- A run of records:

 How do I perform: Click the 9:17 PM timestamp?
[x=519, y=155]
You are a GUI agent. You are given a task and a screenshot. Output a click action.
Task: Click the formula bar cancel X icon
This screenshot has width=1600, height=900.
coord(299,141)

- To do: Rewrite all of the lines above, switching "timestamp" to "time label" and keeping everything else the same.

- Solution to the exercise:
 How do I perform: Click the 9:17 PM time label?
[x=519, y=155]
You are a GUI agent. You are given a task and a screenshot. Output a click action.
Task: Click the formula bar cancel X icon
This screenshot has width=1600, height=900.
coord(299,141)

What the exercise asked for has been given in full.